How to Ask The Cisco Community for Help

ben.levin1 · ‎11-23-2022

Thank you for your response. We had a TAC case over the summer but it was closed since the project was delayed. I will open a new TAC case to see if they can help us.

Milos_Jovanovic · ‎11-23-2022

Hi @ben.levin1,

If you have or can get standard ASA (like ASAv or any of the 5500-X models, with newer SW like 9.8+), you could try to manually copy over ASASM config to ASAv. While copying config, if you spot any issues, you can fix them right then and there. Once that is done, you can try again with FMT, and see what are the results.

Kind regards,

Milos

Marvin Rhoads · ‎11-23-2022

What version is your ASASM running? If it's 8.4+ then the suggestion by @Milos_Jovanovic is how I'd suggest proceeding.
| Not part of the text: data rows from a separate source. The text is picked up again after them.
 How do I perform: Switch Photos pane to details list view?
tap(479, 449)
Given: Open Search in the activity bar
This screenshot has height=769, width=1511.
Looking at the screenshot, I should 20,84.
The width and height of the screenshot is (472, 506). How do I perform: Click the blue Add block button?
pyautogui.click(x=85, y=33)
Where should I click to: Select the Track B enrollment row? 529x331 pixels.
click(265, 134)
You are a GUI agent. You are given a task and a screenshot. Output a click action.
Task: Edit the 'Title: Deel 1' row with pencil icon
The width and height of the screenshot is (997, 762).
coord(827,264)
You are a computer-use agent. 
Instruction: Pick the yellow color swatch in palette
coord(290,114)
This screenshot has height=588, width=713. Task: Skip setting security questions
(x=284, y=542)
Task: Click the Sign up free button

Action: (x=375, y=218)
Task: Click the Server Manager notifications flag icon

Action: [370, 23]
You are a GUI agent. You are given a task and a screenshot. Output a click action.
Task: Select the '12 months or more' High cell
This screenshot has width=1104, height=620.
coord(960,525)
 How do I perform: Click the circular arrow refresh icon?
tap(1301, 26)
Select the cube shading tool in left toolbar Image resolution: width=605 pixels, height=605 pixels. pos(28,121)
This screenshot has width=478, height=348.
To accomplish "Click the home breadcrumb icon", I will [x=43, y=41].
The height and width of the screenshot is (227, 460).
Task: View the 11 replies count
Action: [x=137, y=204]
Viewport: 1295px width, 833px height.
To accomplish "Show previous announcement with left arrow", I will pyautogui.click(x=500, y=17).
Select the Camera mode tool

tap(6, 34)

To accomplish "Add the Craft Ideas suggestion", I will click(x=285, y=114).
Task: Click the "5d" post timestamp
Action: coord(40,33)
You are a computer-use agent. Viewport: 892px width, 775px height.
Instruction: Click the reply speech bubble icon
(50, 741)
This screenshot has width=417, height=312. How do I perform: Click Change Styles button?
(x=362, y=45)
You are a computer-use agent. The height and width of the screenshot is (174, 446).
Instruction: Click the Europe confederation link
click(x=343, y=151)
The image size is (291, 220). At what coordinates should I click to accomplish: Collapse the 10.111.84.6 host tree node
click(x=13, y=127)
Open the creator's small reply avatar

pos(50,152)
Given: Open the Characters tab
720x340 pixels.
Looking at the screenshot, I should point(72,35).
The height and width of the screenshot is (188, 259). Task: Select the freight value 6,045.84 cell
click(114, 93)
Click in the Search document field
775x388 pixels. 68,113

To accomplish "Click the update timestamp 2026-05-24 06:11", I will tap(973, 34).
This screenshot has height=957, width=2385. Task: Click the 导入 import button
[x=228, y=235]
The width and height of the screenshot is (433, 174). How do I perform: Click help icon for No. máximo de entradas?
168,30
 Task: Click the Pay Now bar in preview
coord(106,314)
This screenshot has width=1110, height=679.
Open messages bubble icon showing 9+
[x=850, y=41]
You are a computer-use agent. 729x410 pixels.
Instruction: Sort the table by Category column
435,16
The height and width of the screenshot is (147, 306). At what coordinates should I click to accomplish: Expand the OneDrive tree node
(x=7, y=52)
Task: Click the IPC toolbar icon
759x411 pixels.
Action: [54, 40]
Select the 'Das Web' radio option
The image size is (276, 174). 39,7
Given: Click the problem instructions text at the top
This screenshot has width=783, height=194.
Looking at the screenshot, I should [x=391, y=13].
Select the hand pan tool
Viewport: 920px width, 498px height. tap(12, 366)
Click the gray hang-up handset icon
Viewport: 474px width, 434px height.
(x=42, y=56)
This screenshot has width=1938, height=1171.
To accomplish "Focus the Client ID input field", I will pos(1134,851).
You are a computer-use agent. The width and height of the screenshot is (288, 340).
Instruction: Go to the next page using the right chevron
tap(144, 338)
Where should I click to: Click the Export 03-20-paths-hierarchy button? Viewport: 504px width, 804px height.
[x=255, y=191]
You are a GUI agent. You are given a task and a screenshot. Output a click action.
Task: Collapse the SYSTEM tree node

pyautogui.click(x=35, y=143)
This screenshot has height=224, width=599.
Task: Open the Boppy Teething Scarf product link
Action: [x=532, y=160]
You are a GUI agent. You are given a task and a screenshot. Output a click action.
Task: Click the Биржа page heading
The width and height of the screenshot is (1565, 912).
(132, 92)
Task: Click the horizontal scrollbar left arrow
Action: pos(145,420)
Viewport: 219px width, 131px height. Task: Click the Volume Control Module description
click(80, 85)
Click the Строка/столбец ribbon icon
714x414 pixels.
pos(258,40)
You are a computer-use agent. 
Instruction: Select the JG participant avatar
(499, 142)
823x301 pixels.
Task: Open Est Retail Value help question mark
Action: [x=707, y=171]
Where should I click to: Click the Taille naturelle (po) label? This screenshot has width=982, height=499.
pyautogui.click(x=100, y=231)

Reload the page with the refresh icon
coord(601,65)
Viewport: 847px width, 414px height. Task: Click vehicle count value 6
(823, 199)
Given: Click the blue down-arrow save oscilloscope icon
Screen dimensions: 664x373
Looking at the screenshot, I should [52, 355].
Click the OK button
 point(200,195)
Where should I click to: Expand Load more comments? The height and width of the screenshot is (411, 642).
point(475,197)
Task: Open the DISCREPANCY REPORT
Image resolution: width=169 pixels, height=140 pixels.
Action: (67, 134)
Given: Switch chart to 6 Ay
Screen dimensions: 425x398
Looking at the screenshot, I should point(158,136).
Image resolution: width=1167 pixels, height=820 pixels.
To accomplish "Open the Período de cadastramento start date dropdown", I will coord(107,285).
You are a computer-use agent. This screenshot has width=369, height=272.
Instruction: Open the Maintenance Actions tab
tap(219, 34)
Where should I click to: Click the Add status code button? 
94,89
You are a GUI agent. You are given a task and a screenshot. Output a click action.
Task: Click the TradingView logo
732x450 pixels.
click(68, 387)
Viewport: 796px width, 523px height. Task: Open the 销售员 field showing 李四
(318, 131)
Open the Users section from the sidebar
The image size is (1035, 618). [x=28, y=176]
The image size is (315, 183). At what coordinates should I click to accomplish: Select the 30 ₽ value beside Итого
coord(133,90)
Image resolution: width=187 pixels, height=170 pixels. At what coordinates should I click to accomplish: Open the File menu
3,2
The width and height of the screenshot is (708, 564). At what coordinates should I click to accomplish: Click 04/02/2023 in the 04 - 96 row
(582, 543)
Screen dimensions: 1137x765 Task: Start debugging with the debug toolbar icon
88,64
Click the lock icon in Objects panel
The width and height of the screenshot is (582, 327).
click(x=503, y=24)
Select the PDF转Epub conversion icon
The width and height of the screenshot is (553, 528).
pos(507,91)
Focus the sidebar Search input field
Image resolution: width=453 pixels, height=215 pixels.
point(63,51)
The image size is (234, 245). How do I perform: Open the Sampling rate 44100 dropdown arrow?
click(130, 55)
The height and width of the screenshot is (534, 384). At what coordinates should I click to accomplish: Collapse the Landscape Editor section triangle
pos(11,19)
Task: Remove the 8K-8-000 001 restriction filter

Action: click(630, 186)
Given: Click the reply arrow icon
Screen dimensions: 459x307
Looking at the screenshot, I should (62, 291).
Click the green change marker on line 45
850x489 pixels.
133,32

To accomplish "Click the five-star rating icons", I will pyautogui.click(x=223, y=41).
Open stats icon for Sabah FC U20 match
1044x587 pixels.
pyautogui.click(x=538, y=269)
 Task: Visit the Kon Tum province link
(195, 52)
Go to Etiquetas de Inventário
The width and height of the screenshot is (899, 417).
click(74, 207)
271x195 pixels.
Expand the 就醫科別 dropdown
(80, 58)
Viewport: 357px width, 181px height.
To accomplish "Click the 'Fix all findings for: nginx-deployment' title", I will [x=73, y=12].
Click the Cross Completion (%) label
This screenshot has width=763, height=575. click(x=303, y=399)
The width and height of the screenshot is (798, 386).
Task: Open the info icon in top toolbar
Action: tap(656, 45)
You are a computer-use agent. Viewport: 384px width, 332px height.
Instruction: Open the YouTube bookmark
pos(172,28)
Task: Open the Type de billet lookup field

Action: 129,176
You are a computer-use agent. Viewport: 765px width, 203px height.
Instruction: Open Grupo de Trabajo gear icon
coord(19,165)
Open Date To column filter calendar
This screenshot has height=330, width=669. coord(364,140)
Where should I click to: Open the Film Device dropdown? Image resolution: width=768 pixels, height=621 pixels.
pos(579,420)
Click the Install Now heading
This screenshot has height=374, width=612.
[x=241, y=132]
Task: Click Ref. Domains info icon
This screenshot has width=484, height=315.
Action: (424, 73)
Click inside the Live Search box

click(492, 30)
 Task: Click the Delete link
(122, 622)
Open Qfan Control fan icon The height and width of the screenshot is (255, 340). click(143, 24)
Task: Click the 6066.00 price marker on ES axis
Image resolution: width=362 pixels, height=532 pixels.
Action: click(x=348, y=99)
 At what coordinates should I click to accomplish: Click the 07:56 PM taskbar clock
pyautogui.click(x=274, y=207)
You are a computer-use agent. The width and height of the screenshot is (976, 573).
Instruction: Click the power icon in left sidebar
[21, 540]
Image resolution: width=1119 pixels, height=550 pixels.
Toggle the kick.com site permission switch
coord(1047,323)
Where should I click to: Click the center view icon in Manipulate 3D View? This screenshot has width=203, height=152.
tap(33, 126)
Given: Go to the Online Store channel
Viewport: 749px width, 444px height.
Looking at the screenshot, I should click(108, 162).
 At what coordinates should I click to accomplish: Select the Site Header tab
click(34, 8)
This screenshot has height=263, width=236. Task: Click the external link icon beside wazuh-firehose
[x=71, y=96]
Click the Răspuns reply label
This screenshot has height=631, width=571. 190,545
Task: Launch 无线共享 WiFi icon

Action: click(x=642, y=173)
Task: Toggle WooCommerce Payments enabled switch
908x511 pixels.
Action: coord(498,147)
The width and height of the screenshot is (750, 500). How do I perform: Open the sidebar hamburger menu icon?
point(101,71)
That method should get you a clean migration using FMT.

balaji.bandi · ‎11-24-2022

we have tried FWSM to ASAv and then FTD, the results are not as expected. i am sure you need to do manual task many many lines.

if the config is simple and I would take the opportunity to clean up many rules and not the required information (which we don't remove and rules not hit also gone increasing organically).

BB

***** Rate All Helpful Responses *****

How to Ask The Cisco Community for Help

Milos_Jovanovic · ‎11-24-2022

If I remember correctly, FWSM is using pre ASA v8.3 syntax, so it falls down to migration of pre 8.3 to post 8.3, which is complication of its own, and I fully agree - existing automated tools are not providing best results in such case.

What I was suggesting is same as @Marvin Rhoads explained better, with more details - if ASASM is post 8.3 syntax, then manual input of config, without too much config to ASAv (which is always post 8.3) can be used.

Kind regards,

Milos

Marvin Rhoads · ‎11-24-2022

If I recall correctly ASASM (not FWSM) was an 8.6+ device.

Since the VLAN groups don't have any real analogue in ASA (or FTD) then doing as @Milos_Jovanovic suggests would be the best bet. That should get the ACLs and NAT rules transferred with associated objects. That comprises the bulk of the configuration by number of lines. Routing and interface configurations would need to be done manually.